Screenshot grounding data:
_ _ _ _ _ _ _
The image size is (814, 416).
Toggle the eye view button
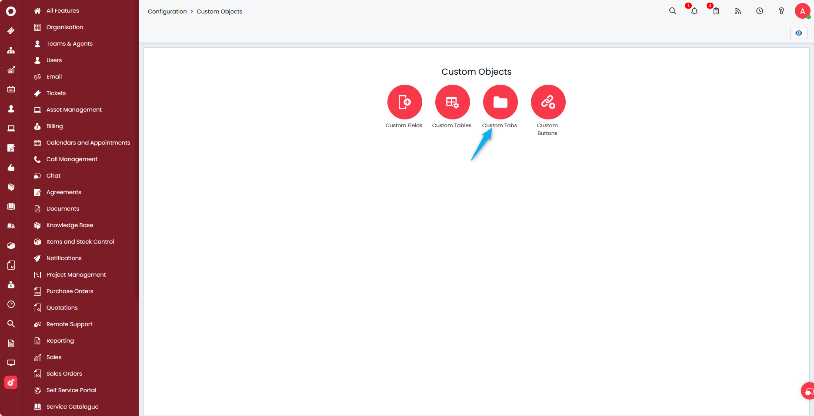coord(798,33)
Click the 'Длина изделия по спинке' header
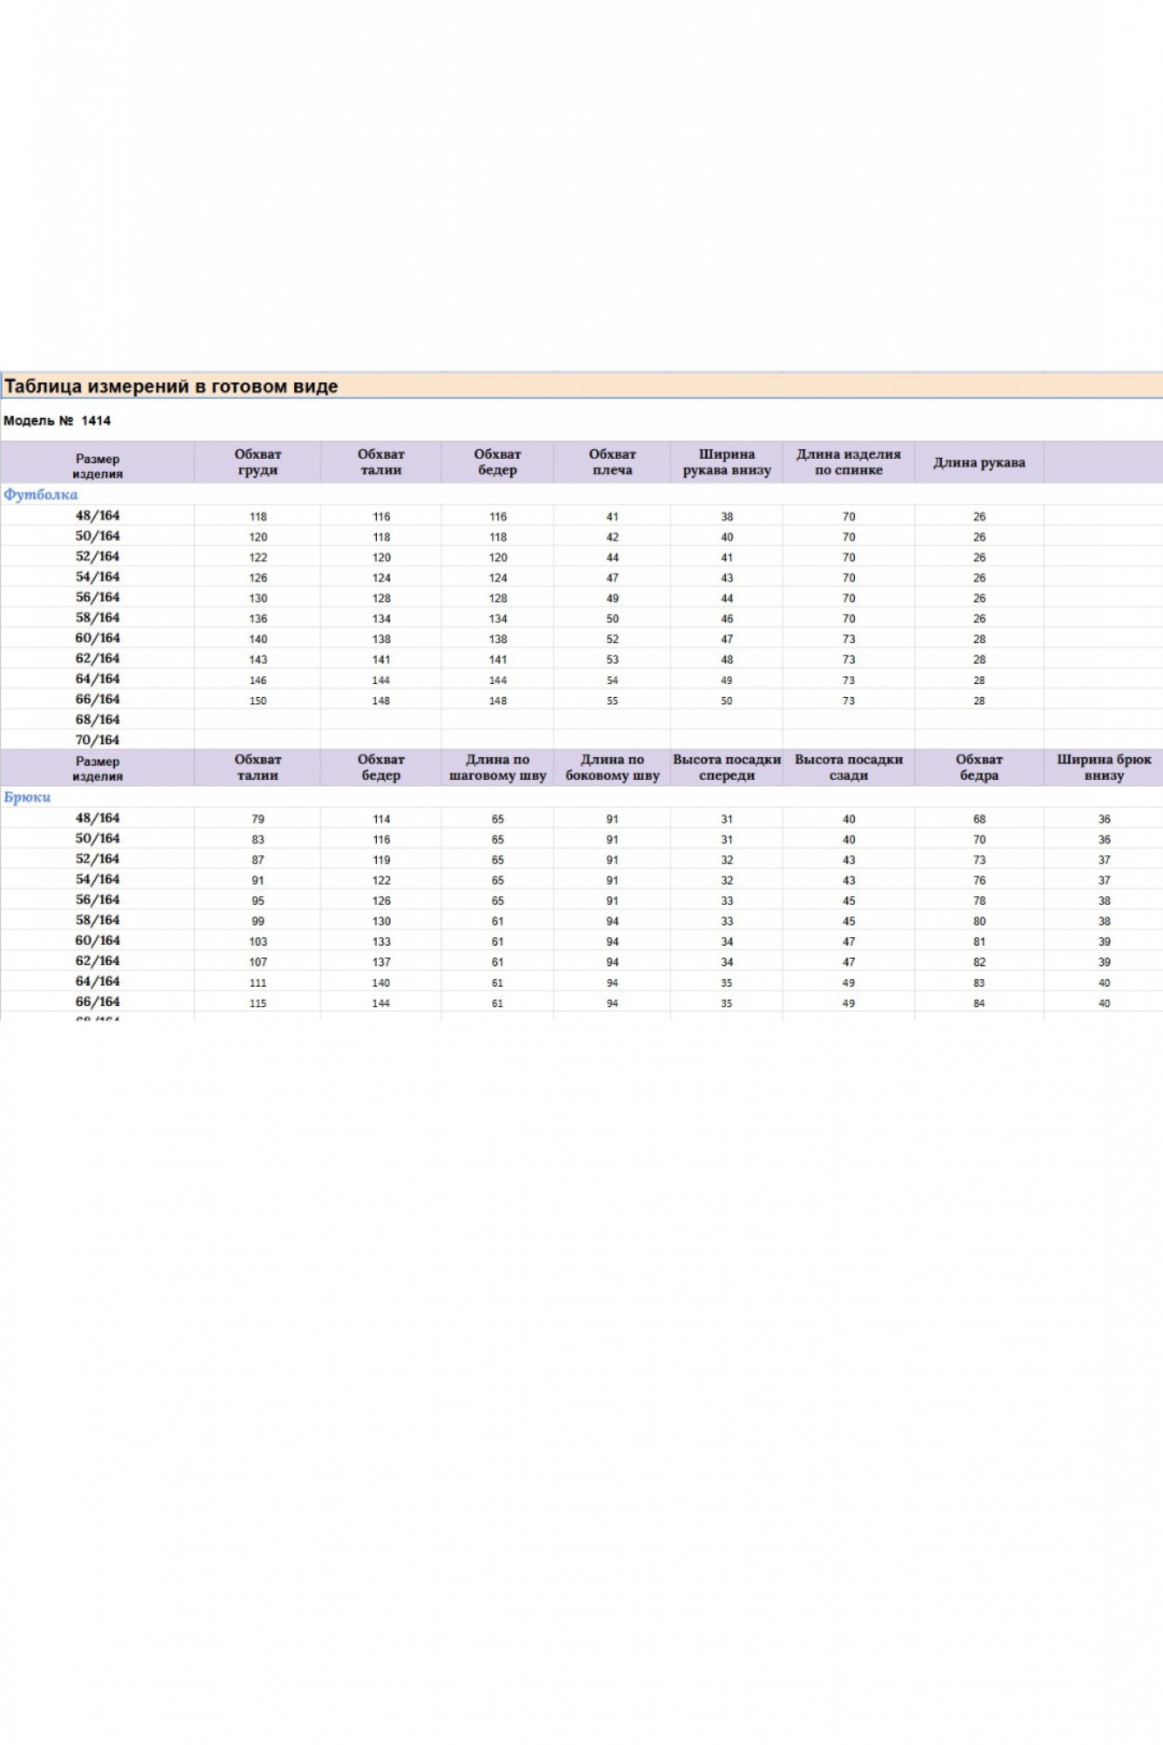 [x=848, y=462]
_ _ _ _ _ _ _
Work to complete ->
Please print the entries shown above again, exactly, and skip the pictures.

Result of the exercise ->
The image size is (814, 416).
Toggle the eye view button
coord(798,33)
Click the 'Длина изделия по спинке' header
 [x=848, y=462]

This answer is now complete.